Whether reality matches my feelings or
not is another story. These are the times I feel like the impossible swampiness
of life is about to choke me to death, and the little beauty that I might be
showing is about to sink into the abyss of my circumstances? Ah . . . maybe you
can relate?
Yesterday, I went fishing with my husband. I fished for a
little while, but then I got out my camera and began playing with the settings
and the lenses. My husband noticed that when I had one lens on, the pictures
seemed blurry—maybe because I am
learning to use it or just plain need my glasses on, but partly because of the instability
of the situation. I was holding a telephoto lens on a rocking boat with what
seemed like gale-force winds at times. Greg suggested that when I changed
lenses, the picture changed and became more focused. Life is rather like that—sometimes
we are amateurishly pretending we know what we are doing or are just working
our way through what we don’t understand when God is waiting for us to look
through His lens—to change our perceptions.
Like changing a lens to take different types of pictures, the
lens I choose to look through often affects how I see my circumstances. If I
am looking back at life and what has already occurred, it is much easier to see
clearly the truth of the situation. I think of Jeremiah prophesying Israel’s
return to God after a time of disobedience, rebellion, and suffering in
captivity. He tells them to “set up road markers for yourself; make yourselves
guideposts; consider well the highway, the road by which you went” (31:21). He reminds them of the consequences of their
sin and encourages them of the
restoration to come that would occur when God set them on the path back to Him.
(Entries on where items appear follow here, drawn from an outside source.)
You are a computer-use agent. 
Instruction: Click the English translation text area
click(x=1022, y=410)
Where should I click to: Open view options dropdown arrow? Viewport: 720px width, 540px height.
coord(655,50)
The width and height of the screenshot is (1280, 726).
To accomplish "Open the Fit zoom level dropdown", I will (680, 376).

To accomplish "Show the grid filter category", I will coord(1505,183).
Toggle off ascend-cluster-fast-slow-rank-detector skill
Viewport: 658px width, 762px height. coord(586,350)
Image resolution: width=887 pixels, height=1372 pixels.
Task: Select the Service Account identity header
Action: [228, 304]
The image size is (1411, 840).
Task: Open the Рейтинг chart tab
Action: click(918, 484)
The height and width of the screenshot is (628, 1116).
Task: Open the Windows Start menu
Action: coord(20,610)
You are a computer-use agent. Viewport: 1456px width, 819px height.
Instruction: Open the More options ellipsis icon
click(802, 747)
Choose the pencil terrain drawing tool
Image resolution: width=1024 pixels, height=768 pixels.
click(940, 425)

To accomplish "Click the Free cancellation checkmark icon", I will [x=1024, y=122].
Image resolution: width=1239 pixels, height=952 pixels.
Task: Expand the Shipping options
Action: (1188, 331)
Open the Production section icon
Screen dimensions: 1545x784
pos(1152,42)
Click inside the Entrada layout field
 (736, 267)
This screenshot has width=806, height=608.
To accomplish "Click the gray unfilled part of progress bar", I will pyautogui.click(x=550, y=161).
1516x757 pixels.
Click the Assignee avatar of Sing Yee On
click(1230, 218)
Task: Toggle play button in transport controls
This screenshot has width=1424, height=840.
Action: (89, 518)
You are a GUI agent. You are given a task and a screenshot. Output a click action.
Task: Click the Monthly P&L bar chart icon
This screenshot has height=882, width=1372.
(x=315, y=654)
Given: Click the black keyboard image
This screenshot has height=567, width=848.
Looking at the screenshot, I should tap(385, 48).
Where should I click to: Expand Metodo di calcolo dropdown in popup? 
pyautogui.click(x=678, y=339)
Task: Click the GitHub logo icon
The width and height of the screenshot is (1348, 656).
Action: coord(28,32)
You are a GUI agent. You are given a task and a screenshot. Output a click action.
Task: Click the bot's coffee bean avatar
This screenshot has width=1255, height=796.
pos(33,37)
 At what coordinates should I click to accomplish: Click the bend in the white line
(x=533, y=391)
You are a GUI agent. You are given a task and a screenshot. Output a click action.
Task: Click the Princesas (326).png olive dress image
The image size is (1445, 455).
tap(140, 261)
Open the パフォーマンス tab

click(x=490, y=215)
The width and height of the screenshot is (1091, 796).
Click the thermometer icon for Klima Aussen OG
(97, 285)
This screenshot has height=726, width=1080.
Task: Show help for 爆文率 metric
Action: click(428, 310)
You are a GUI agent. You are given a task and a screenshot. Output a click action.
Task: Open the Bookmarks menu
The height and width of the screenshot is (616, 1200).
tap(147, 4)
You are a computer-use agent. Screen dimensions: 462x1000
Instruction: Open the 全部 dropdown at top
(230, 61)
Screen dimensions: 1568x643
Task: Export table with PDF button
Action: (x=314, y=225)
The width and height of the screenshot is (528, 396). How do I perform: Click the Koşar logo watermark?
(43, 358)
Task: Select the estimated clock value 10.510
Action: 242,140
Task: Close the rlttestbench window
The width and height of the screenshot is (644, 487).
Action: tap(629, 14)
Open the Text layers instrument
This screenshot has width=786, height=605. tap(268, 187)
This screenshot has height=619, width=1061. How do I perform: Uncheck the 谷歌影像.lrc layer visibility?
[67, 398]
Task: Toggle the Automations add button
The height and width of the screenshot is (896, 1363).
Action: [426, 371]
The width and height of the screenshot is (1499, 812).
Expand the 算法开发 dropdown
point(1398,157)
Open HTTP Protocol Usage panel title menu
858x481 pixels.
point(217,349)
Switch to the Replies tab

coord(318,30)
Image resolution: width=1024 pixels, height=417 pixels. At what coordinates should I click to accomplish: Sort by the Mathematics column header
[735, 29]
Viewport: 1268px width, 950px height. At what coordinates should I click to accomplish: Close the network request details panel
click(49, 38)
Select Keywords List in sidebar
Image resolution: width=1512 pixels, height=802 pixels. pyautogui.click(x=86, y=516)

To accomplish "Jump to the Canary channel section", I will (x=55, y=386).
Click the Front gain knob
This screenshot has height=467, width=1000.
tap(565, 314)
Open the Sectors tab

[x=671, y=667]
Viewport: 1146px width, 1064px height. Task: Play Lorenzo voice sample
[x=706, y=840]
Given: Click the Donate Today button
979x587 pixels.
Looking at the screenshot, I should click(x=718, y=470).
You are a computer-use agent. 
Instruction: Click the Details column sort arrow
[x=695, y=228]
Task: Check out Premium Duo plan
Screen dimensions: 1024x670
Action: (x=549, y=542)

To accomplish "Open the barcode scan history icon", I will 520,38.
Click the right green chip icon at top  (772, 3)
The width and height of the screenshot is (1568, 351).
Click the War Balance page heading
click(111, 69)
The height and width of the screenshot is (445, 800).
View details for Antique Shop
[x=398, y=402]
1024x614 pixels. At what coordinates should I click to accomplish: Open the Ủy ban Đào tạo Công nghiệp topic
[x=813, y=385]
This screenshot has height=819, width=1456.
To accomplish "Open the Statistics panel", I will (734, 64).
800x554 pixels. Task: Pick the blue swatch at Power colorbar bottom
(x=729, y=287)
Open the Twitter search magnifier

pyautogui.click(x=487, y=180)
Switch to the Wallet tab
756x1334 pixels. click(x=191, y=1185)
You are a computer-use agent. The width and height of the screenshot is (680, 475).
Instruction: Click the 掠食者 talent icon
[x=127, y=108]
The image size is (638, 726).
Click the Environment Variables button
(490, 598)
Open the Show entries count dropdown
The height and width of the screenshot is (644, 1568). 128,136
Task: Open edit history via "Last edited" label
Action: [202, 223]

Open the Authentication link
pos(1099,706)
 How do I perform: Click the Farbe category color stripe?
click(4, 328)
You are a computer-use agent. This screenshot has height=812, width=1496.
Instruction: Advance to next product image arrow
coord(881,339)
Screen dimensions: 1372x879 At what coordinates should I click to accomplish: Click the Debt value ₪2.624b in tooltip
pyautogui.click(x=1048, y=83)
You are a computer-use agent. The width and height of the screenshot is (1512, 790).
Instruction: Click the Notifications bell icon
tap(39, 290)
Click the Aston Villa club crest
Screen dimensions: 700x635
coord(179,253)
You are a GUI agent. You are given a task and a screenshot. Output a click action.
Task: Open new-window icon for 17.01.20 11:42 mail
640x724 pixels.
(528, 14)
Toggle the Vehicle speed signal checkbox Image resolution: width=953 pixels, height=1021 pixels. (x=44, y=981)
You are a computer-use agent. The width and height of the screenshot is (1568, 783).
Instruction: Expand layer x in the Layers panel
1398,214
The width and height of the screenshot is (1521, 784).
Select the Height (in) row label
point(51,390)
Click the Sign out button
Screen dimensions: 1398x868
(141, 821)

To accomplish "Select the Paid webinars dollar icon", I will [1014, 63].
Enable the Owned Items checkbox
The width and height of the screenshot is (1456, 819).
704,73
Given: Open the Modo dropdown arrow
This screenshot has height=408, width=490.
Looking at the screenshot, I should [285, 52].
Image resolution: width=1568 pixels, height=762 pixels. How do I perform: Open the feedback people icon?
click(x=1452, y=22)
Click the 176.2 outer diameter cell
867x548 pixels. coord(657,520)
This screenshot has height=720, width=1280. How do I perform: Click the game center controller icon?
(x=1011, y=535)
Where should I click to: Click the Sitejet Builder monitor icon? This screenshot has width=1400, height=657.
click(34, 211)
Often, I have grand ideas about how life should go, and I am sometimes
discouraged in the middle of facing the hard things that come with this life. The
lens I am peering through is often distorted by life’s challenge.
On the way home from fishing, I looked for opportunities to
practice and saw this flower in the middle of a mud puddle. I passed it by,
reconsidered, and put the car in reverse to go back and take a picture. My life
is not a giant mud puddle, but like this flower (what my husband would term a
weed), sometimes I am surrounded by circumstances that quickly arise—and it can
be quite daunting to try to hold my head
up. (I am sure there’s another post in me somewhere about being a weed—i.e.,
out of place. . .
But the thing is this: ultimately, God plants me where I am
the most useful to Him (I Cor. 7:21-24), and contrary to my feelings, I am to serve Him there—blooming where I am planted until He plants me
somewhere else (or dries up the mud puddle in which I’ve been living). I just need to change my lens and practice
this thing called living for Him just a little bit more.